What does the economic market mean for you?

Posted by Rabobank Australia on


Mortgage holders got a shock in June when the RBA delivered another 0.25% rate hike. This was the 12th hike out of 13 meetings, and takes the cash rate to an 11-year high of 4.10%. Most professional pundits were caught off-guard by the move, with expectations of a hold in interest rates being the popular bet amongst interest rate traders and economists. Nevertheless, it isn’t all bad news. The media understandably focuses on the negatives from higher interest rates: namely the impacts on households and firms carrying heavy debt loads. But it’s worth remembering that only about one third of Aussie households actually have a mortgage at all. The other two-thirds, made up of people who have paid off their house already, and people who are saving to buy, are likely to be winners from higher interest rates. That’s because higher rates can mean that they get a better return on their hard-earned savings.

While the low rates period between 2012 and 2022 might have been great for borrowers, it was a pretty grim time for many older Australians who were trying to live off of their savings, and for young people trying to save up a house deposit. Low interest rates forced retirees to take on more risk to earn the necessary yields to fund themselves.

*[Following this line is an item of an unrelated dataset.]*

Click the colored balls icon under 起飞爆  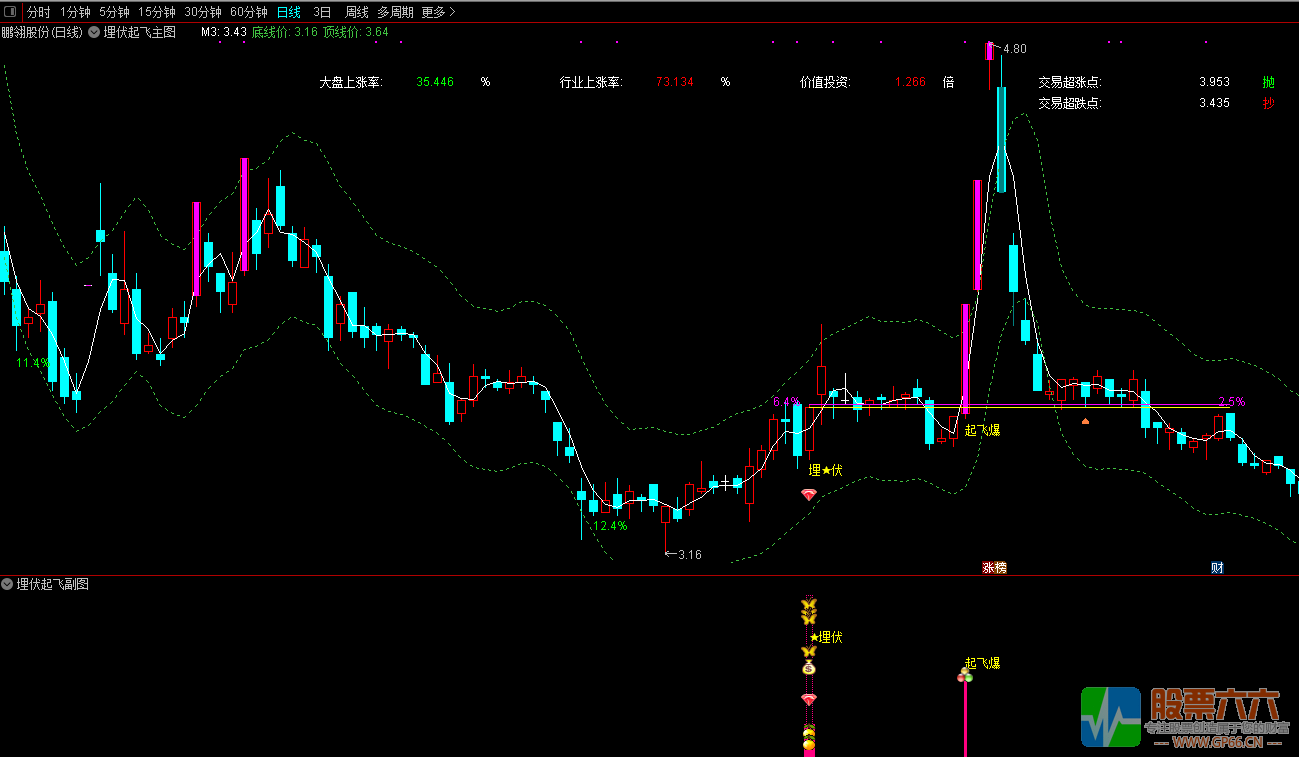click(965, 677)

In those days, term deposits and savings accounts didn’t offer much of a return, so savers had to put their money to work in the share market or the property market, which opened them up to the risk of making a loss. Times have changed though, and we are now returning to interest rates that some more seasoned investors would consider to be ‘pretty normal’.
Of course, the whole reason why interest rates have been going up is because inflation is high. High inflation rates erode the real value of people’s income and savings, because in periods of high inflation it takes more money to buy the same basket of goods than it did yesterday. At last measurement, inflation in Australia is running at 7%. This is past the peak, and should continue to fall as cumulative rate hikes take the heat out of the economy. The RBA expects inflation to reach 4.5% by year end, and 3.6% by the middle of next year. If that’s the case, that could mean that many of the term deposits being offered in the market today will be providing investors with a return that exceeds the rate of inflation. That would be very welcome news for savers.

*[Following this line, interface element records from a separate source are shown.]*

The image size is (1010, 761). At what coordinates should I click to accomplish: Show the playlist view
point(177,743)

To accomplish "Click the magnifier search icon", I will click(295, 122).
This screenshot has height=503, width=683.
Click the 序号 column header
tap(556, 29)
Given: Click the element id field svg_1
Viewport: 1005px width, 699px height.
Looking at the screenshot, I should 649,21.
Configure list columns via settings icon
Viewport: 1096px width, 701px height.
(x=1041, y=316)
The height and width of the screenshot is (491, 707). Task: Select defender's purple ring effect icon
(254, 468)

Here at Rabobank, we are expecting one more rate hike from the RBA before they put the cue in the rack. That would take the cash rate up to 4.35%, but interest rate markets tend to be forward-looking. So, while ‘at-call’ style savings accounts would likely benefit from another rate hike, future rate rises may already be ‘in the price’ to some degree for some term savings products. If the RBA is correct, and inflation does begin to fall rapidly, that could mean that interest rates also start to fall sometime next year. This would most likely be reflected in term deposit rates ahead of any action from the RBA.

The road ahead remains uncertain, but the outlook appears positive for savers after many years of low yields.

Author: Ben Picton, Rabobank, Senior Strategist, Global Economics & Markets

Disclaimer: The information in this article is not general or personalised professional advice and has not been prepared to be used as the basis for, and should not be used as the basis for, any financial or strategic decisions.